Mas, ainda não era o suficiente... eu estava cheia de dor mas ao mesmo tempo cheia de amor... um amor que eu compartilhei com meus filhos... mas que não podia ficar aqui guardado no peito... Sou espírita e na casa que frequento busquei participar de um projeto como voluntária, ajudando famílias em situação de vulnerabilidade social. Eu sempre quis ser voluntária e sempre usei a desculpa do "não tenho tempo"... mas basta querer de verdade para podermos doar o nosso amor... pq não é o nosso tempo ou o nosso trabalho que doamos, é o nosso amor... e enquanto não sentimos esse amor, não podemos fazer o bem pelo próximo.

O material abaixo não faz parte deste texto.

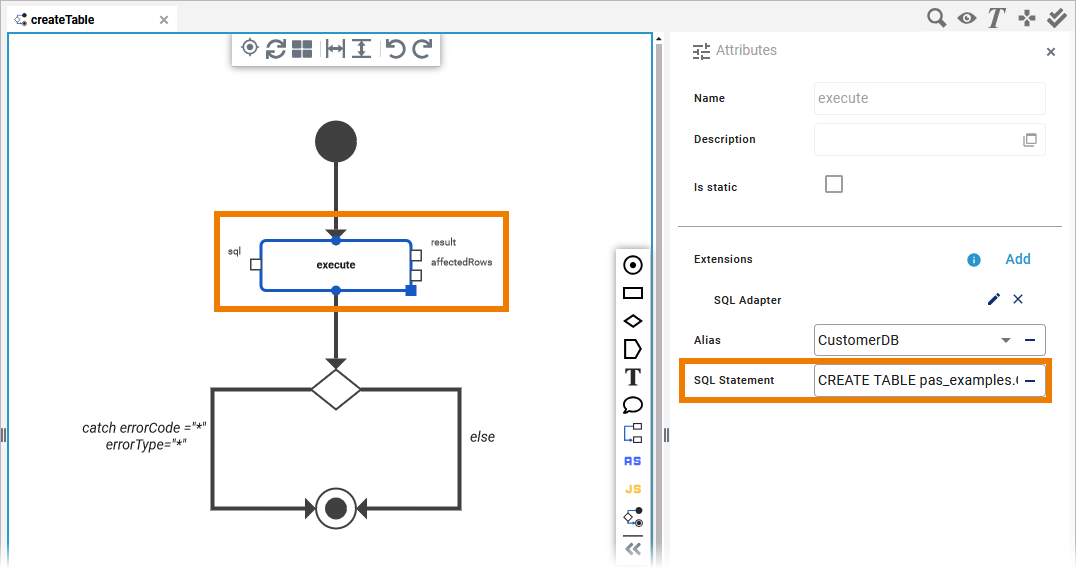Click the redo arrow in the toolbar
This screenshot has width=1076, height=569.
[422, 48]
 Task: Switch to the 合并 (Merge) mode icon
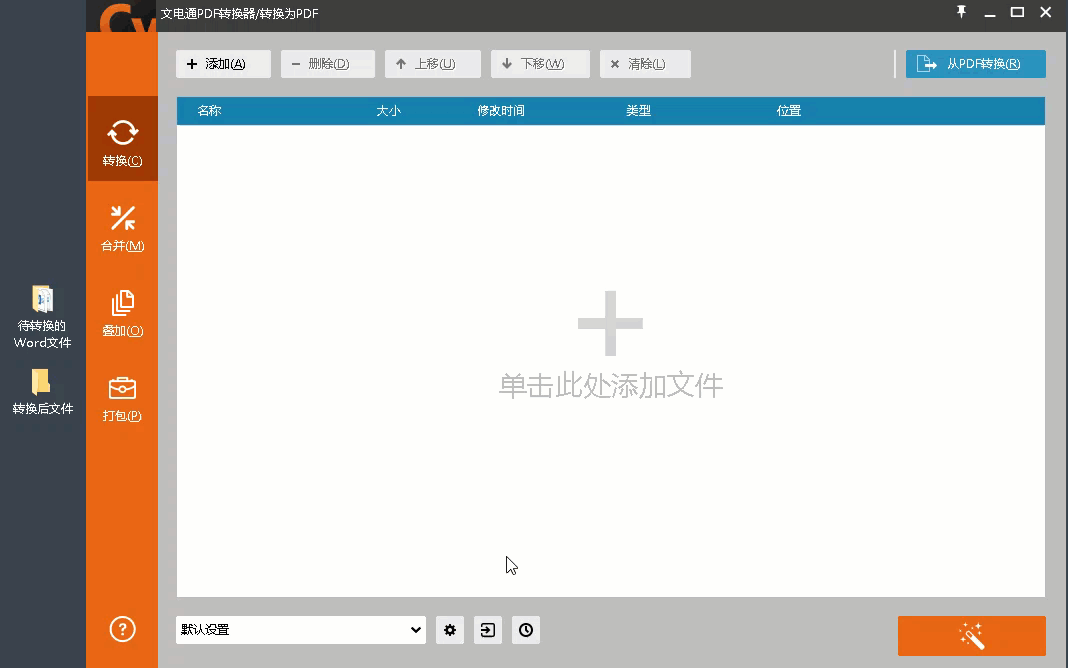point(122,227)
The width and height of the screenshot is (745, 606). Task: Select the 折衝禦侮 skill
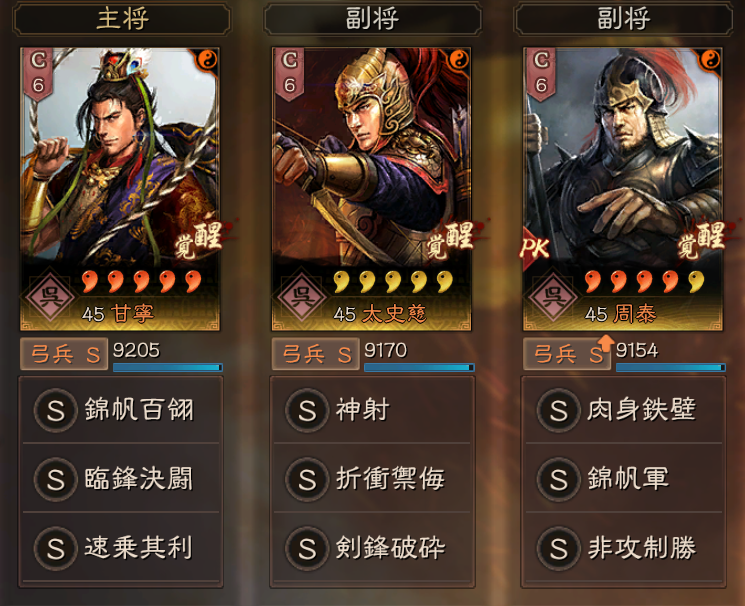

Com o meu coordenador do grupo de estudos, ainda participei de um seminário biográfico, onde tive a oportunidade de compartilhar a minha história de vida e a história de pessoas incríveis, guerreiras, vencedoras, humanas... E quando olhamos para nossa própria história e olhamos para a história do outro, com um olhar aberto e desprovido de julgamentos, a coisa muda... não sei dizer bem como é, mas daquele momento em diante, diversos sentimentos ruins que se acumularam naquele meu momento de dor, foram vividos e sentidos de uma maneira diferente. A minha história de vida me permitiu ver que eu não precisava ter medo ou vergonha da minha dor nem dos sentimentos que a acompanharam, como inveja, ansiedade, medo, fracasso... A minha história é linda, com luzes e sombras, cores e ausência de cores, forma e movimento... As minhas perdas me ensinaram muito a respeito de mim mesma, dos outros e da vida...
Mas, eu aprendi, vivi e senti tudo isso porque eu fiz essa escolha... e faço essa escolha todos os dias quando acordo... Assim como um alcoólatra ou um fumante em recuperação, que todos os dias precisam fazer a escolha por mais um dia limpo, eu faço a escolha por mais um dia vivido... e viver não significa não sentir dor, não sentir saudade... significa sentir tudo isso com amor, amor pela vida, amor por mim, amor pelos meus filhos perdidos, amor pelas pessoas que me amam... Escolho todos os dias me conectar com algo muito maior do que eu e com meu propósito de vida.

O que aprendi é que não podemos não sentir... esconder a dor não vai fazer com que ela passe... o luto precisa ser vivido e elaborado... e vivido sem vergonha, sem medo. Nós não conhecemos os nossos filhos, mas nós os sentimos, nós os vivemos e nós os amamos. Nossos filhos existiram sim e não importa o que a sociedade diga, nós fomos mães. E como mães sofremos a dor de perder os nossos filhos. Porque eles não precisam ter um corpo formado para que os amemos... Eles só precisam existir no nosso útero e no nosso coração.

Agora, que meu luto foi elaborado, faço aconselhamento genético com um geneticista me preparando para engravidar novamente. Meus exames ainda não estão todos prontos então comentarei sobre eles em um post futuro.